Les échanges initiés par Obasanjo s’inscrivent ainsi dans une fenêtre d’opportunité restreinte. À moins d’un an d’élections législatives au Rwanda et à la veille de la consolidation du second mandat de Tshisekedi, la posture bilatérale reste fragile. Le chef de l’État congolais joue la carte d’une «désescalade progressive» selon son entourage, conscient qu’un embrasement frontal ruinerait ses priorités de reconstruction économique.
Initiatives confessionnelles : la pression morale des Églises
Parallèlement à la médiation institutionnelle, le Pacte social pour la paix, porté par la Conférence épiscopale et l’Église du Christ au Congo, a remis à Félix Tshisekedi les fruits de trois mois de consultations. Le document plaide pour un dialogue inclusif entre communautés locales, milices et autorités régionales. Initialement réservé, le président congolais a finalement salué «un socle éthique» susceptible de légitimer tout accord politique. Cette dynamique ecclésiale s’ajoute aux efforts d’Obasanjo, créant un faisceau de pressions morales et diplomatiques dont Kigali ne peut ignorer la portée symbolique.
Nord-Kivu : une réalité sécuritaire qui contredit la diplomatie
Malgré les discours conciliants, les faits militaires rappellent l’urgence. La coalition RDF-M23 occupe toujours des localités stratégiques au nord de Goma, verrouillant des corridors économiques vitaux. D’après la Première ministre Judith Suminwa Tuluka, plus de 7 000 personnes ont péri depuis janvier, dont près de la moitié dans le seul chef-lieu du Nord-Kivu. Ces chiffres, livrés à Genève devant l’Association des correspondants de l’ONU, traduisent un glissement progressif vers le seuil d’alerte humanitaire maximal défini par OCHA.

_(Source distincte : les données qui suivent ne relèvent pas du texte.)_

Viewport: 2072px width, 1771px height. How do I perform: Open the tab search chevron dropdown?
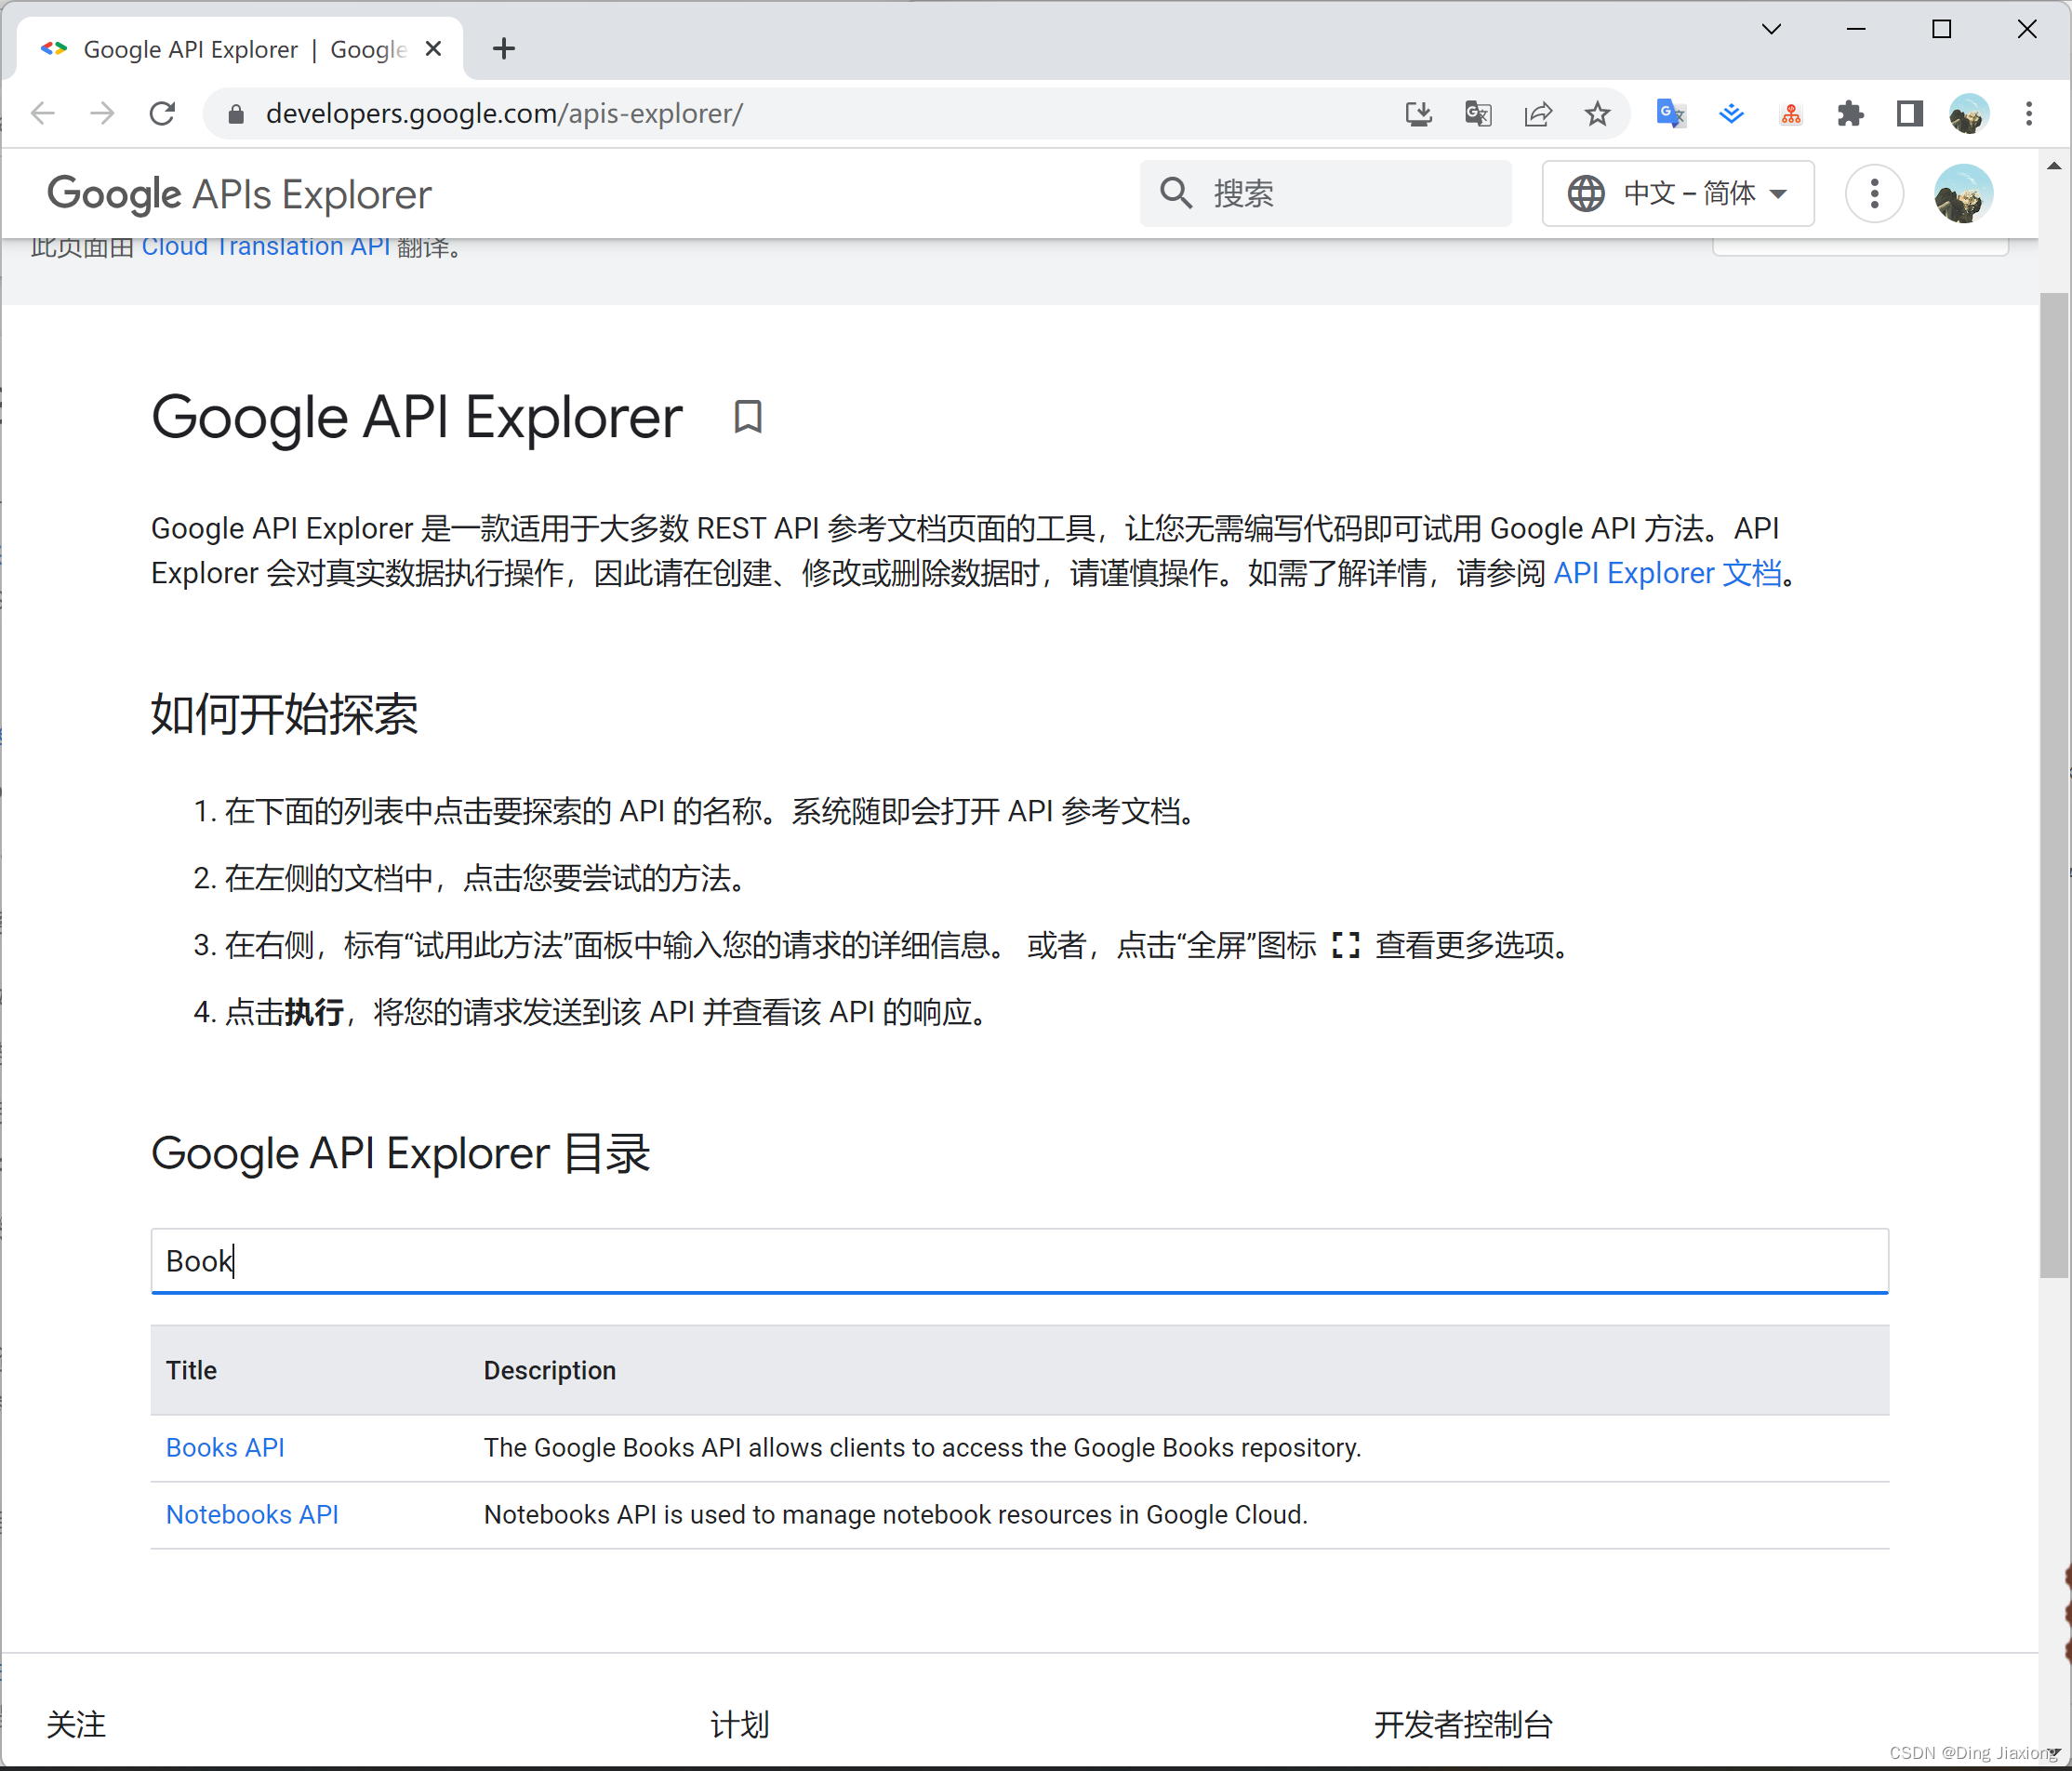[1771, 29]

Kinshasa redoute qu’un retrait précipité de la MONUSCO, programmé pour 2024, ne crée un vide sécuritaire que des acteurs régionaux ambitionneraient de combler. D’où la prudence avec laquelle le cabinet présidentiel orchestre les rencontres, préférant des actions calibrées à des annonces spectaculaires.

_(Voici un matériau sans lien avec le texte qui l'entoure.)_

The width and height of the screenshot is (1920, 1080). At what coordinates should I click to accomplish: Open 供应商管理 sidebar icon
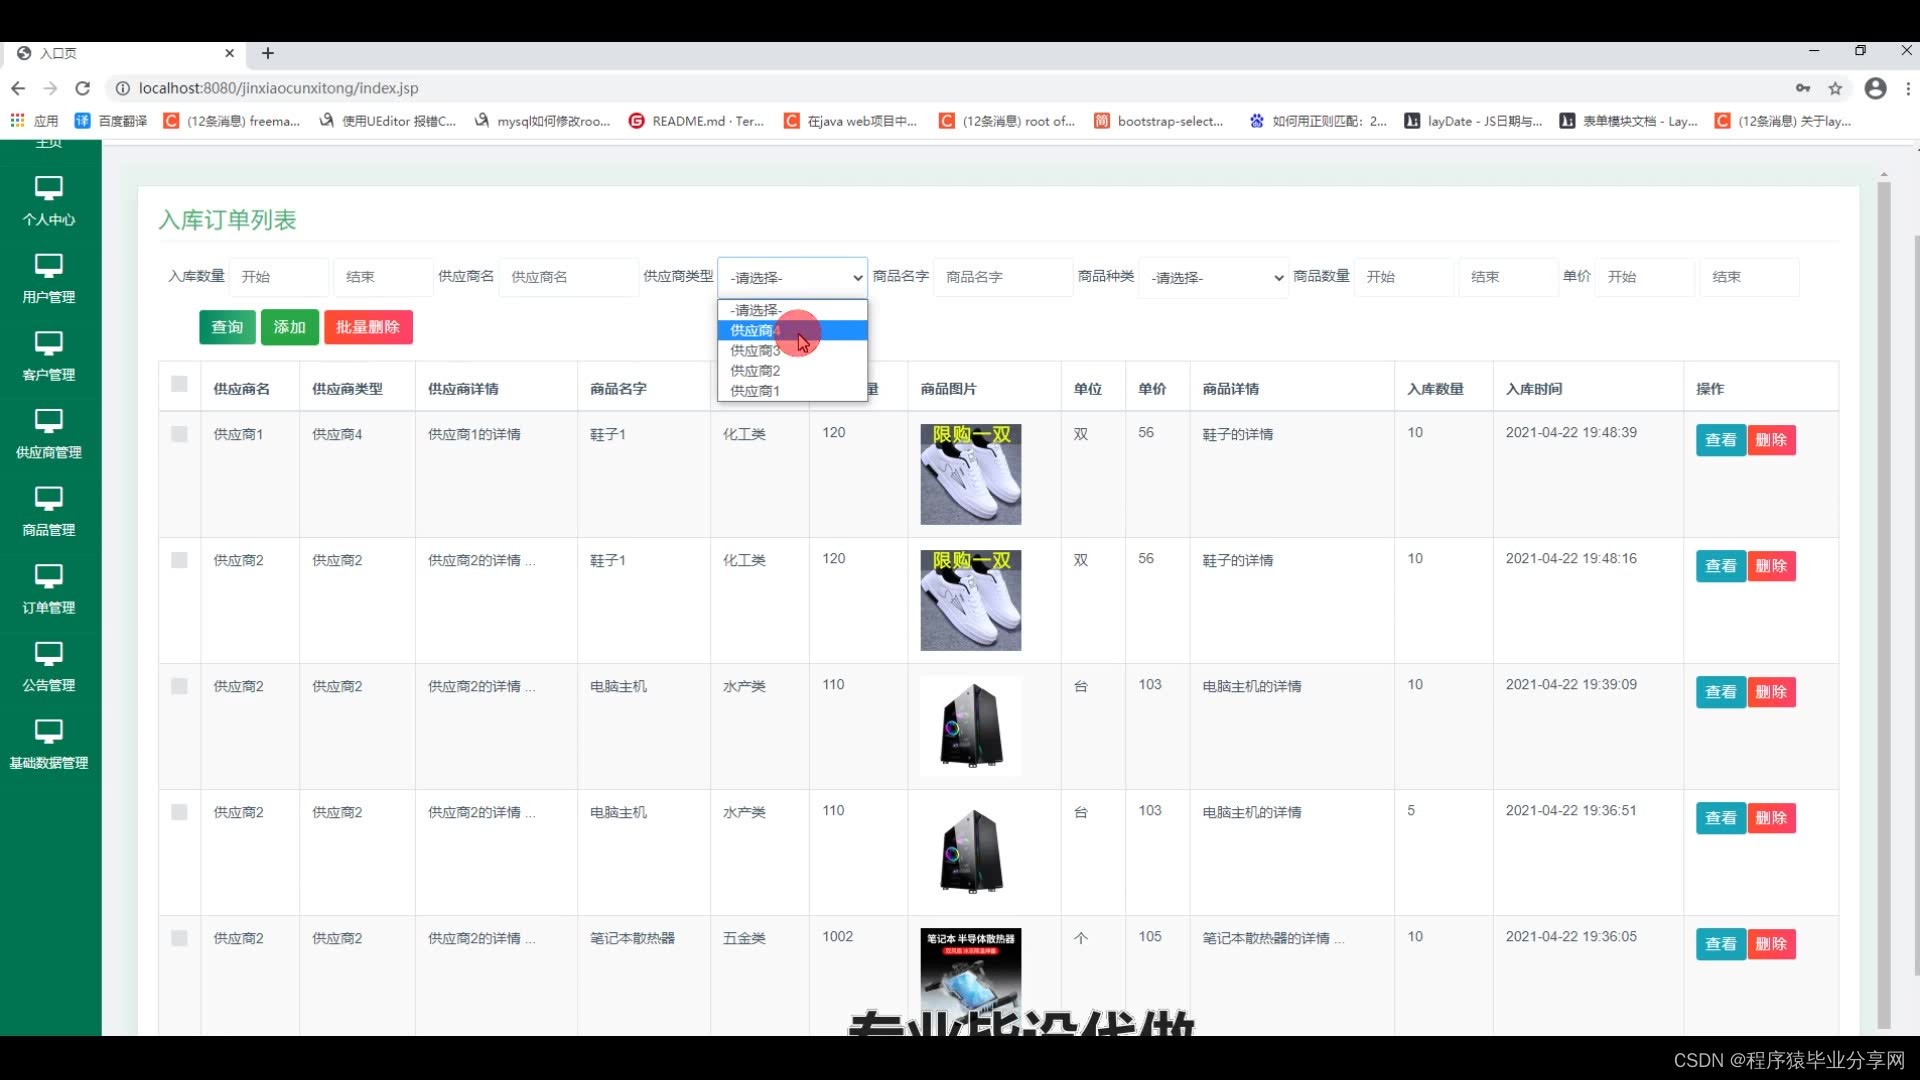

La difficile cohérence des formats de médiation
Le ballet des facilitateurs – EAC, SADC, UA, États-Unis, Qatar – illustre une diplomatie des cercles concentriques où le risque de duplication des initiatives n’est jamais loin. Observateurs et chancelleries s’interrogent sur la capacité d’Olusegun Obasanjo à fédérer ces formats sans diluer la responsabilité politique des parties prenantes. L’ancien président nigérian, lui-même familier des négociations à tiroirs, parie sur une articulation en trois temps : cessez-le-feu contrôlé, relance du processus de Nairobi, puis dialogue sécuritaire bilatéral sous l’œil de la SADC.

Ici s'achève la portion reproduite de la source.